The FlotorchLangChainAgent serves as the primary component for integrating FloTorch-managed agent configurations with LangChain. It enables developers to define agent configurations centrally in the FloTorch Console and instantiate them with minimal code, eliminating the need for complex in-code configuration management.

Before using FlotorchLangChainAgent, ensure you have completed the general prerequisites outlined in the LangChain Plugin Overview, including installation and environment configuration.

Configure your agent using the following parameters:

FlotorchLangChainAgent(
agent_name: str, # Agent name from FloTorch Console (required)
enable_memory: bool = False, # Enable memory functionality
custom_tools: list = None, # List of custom user-defined tools
base_url: str = None, # FloTorch Gateway URL
api_key: str = None # FloTorch API key
)

Parameter Details:

  • agent_name - Must match an existing agent name in your FloTorch Console
  • enable_memory - When True, injects memory placeholders in the prompt for session and long-term summaries
  • custom_tools - List of custom LangChain tools to add to the agent’s capabilities
  • base_url - FloTorch Gateway endpoint (defaults to environment variable FLOTORCH_BASE_URL)
  • api_key - Authentication key (defaults to environment variable FLOTORCH_API_KEY)

Note: When enable_memory=True, the prompt automatically injects placeholders for session and long-term memory summaries. Tools include custom tools and MCP tools from Console configuration.

The agent automatically loads comprehensive configuration from FloTorch Console, including:

  • Agent name and description (goal)
  • System instructions and prompts
  • LLM model configuration
  • Input/output schemas
  • MCP tools configuration
  • Synchronization settings

Supports automatic configuration updates based on:

  • syncEnabled - Enables automatic configuration reloading
  • syncInterval - Defines the synchronization interval in seconds

This ensures your agent stays up-to-date with changes made in the FloTorch Console without requiring code redeployment.

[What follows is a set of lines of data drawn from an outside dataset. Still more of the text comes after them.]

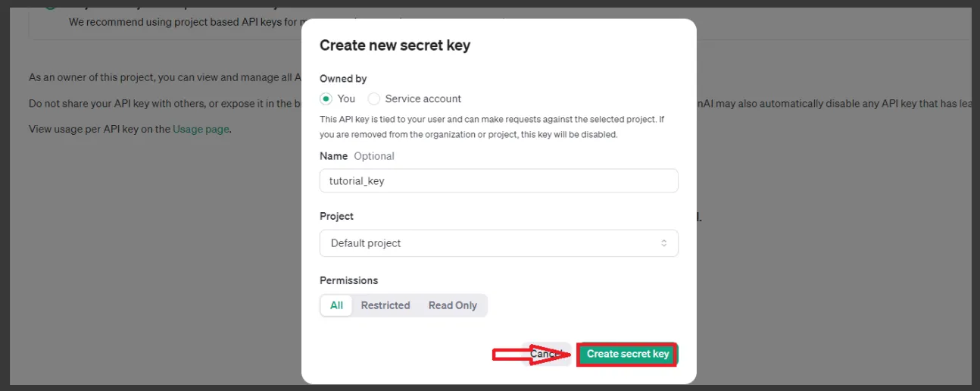Open the Default project dropdown
Screen dimensions: 980x391
pos(498,243)
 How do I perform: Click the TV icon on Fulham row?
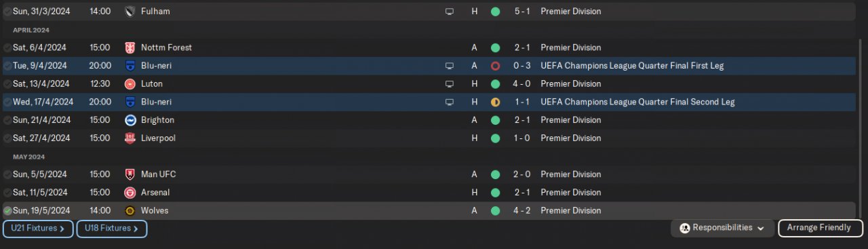coord(449,12)
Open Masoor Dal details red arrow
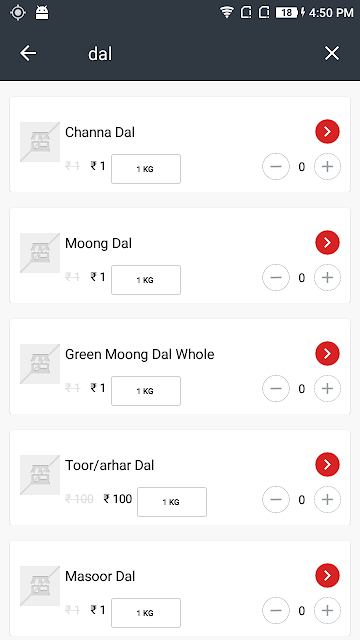Image resolution: width=360 pixels, height=640 pixels. tap(327, 576)
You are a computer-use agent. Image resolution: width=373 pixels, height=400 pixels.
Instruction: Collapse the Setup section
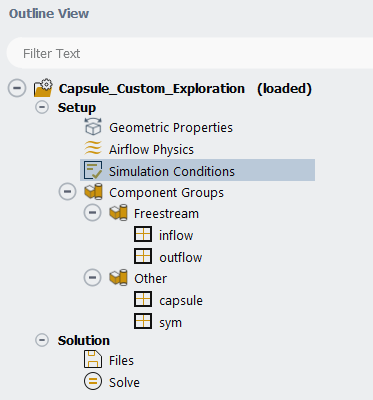point(42,107)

Automatically integrates tools configured in FloTorch Console:

  • MCP Tools - Loaded directly from agent configuration
  • Custom Tools - Add your own LangChain tools via the custom_tools parameter
  • Tool Management - Handles authentication and connection automatically
  • LangChain Compatibility - Seamlessly integrates with LangChain’s tool framework

Supports LangChain’s memory patterns:

  • Memory Placeholders - Automatically injects memory placeholders when enable_memory=True
  • Memory Support - Works with LangChain memory services for conversation context

FloTorch LangChain Plugin supports configurable logging to help you monitor and debug your agents. For comprehensive logging configuration details, including environment variables and programmatic setup, refer to the SDK Logging Configuration documentation.

Quick Setup:

Terminal window
# Enable debug logging to console
export FLOTORCH_LOG_DEBUG=true
export FLOTORCH_LOG_PROVIDER="console"

Or configure programmatically:

from flotorch.sdk.logger.global_logger import configure_logger
configure_logger(debug=True, log_provider="console")

For detailed logging configuration options, see the SDK Logging Configuration guide.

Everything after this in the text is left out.